### Exercise brief
Copy out every line holding the string "sidebar" from the records below.

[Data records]
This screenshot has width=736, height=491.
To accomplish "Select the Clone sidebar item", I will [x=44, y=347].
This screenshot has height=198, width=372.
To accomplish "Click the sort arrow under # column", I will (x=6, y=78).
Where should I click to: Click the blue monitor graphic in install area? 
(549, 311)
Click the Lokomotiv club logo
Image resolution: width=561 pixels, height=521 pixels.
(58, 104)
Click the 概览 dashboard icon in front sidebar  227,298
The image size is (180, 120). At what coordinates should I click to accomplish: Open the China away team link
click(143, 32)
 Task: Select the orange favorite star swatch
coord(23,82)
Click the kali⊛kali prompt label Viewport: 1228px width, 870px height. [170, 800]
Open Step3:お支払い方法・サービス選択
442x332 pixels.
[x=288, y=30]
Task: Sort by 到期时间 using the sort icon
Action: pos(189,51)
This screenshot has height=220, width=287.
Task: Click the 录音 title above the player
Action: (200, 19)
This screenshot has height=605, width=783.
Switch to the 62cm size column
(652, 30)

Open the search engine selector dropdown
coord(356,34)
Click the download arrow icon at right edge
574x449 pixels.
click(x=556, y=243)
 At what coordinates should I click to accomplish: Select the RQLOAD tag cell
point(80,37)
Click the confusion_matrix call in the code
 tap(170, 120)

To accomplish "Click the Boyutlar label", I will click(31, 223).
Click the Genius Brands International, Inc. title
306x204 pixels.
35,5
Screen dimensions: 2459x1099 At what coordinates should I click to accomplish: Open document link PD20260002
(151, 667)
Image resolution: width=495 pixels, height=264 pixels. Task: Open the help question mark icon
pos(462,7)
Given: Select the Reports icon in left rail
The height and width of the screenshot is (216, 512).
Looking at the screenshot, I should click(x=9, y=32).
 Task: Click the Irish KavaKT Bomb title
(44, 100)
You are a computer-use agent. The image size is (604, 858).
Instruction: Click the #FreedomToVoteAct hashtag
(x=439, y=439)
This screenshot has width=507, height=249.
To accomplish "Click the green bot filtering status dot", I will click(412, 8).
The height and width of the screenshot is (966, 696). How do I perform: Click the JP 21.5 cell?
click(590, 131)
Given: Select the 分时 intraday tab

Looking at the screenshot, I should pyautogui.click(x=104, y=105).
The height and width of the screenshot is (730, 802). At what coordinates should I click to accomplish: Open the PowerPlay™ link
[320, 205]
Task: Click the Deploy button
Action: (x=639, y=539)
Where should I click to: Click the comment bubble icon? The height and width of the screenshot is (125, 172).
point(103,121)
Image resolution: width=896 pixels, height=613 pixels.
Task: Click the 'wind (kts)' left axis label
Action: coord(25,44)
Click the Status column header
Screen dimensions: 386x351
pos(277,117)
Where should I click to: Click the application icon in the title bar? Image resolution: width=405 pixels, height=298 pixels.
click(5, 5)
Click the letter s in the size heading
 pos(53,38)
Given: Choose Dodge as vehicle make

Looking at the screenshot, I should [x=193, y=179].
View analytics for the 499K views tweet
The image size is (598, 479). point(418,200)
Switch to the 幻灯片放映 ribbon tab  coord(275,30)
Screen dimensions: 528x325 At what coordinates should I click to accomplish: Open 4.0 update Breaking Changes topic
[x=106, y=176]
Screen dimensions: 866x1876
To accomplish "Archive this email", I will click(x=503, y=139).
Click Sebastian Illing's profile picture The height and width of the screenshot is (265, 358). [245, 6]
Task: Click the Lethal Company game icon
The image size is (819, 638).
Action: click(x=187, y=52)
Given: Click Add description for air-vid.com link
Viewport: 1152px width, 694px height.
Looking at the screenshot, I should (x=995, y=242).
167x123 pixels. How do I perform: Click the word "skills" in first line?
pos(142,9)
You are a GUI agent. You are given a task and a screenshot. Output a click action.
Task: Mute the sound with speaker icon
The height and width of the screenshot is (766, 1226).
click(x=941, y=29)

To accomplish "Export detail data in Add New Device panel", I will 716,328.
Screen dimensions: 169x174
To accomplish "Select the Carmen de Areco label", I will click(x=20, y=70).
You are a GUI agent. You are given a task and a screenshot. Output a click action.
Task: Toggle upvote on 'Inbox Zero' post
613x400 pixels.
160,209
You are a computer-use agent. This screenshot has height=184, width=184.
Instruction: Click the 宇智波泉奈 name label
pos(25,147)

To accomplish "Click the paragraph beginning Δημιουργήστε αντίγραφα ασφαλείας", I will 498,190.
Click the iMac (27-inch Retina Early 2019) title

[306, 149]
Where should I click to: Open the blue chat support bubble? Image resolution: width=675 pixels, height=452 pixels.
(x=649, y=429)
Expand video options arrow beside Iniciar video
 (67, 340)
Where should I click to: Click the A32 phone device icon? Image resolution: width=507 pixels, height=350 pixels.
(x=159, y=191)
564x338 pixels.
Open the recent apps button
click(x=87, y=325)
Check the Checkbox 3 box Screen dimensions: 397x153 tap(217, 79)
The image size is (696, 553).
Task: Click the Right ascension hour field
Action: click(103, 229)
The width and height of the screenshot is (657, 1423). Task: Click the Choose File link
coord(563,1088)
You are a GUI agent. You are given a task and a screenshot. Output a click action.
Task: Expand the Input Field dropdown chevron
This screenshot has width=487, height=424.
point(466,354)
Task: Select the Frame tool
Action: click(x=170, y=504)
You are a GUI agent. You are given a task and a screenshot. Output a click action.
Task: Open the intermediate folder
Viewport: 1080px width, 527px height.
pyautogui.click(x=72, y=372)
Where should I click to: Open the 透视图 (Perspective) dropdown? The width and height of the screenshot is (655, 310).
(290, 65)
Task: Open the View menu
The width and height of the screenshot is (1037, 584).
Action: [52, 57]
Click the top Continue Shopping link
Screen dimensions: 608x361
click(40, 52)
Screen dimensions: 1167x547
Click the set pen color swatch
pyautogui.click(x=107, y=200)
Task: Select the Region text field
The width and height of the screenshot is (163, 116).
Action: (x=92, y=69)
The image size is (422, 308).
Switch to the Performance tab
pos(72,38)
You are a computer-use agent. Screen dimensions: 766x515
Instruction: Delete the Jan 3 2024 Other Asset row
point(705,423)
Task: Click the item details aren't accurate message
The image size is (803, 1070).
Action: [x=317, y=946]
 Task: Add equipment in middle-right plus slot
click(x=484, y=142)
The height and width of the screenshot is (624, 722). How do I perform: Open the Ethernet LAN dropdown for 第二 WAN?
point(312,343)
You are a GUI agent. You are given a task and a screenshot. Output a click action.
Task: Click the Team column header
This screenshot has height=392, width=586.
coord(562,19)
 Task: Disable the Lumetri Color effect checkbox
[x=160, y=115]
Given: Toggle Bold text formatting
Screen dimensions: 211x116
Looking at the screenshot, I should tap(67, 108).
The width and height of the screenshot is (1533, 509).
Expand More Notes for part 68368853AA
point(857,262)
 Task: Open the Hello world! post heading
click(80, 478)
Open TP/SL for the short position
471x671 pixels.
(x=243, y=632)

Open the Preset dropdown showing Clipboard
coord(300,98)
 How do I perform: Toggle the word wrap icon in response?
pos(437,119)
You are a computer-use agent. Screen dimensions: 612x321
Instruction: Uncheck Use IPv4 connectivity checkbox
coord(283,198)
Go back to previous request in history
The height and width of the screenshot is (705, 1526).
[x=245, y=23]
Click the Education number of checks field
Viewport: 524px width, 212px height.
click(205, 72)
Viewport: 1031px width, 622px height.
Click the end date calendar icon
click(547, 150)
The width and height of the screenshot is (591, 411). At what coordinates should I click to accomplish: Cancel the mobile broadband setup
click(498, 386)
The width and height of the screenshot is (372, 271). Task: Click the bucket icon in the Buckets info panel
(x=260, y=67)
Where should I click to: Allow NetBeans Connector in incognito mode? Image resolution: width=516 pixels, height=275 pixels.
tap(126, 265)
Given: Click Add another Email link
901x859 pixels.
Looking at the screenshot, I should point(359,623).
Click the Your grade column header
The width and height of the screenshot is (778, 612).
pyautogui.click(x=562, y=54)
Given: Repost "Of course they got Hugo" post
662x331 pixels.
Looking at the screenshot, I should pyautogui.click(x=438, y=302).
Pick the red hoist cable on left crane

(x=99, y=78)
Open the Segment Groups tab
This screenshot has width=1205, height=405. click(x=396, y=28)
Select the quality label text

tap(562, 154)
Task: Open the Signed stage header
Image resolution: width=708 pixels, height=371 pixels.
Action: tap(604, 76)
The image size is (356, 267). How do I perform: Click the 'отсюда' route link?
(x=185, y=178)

### Answer
To accomplish "Select the Clone sidebar item", I will [x=44, y=347].
Click the 概览 dashboard icon in front sidebar  227,298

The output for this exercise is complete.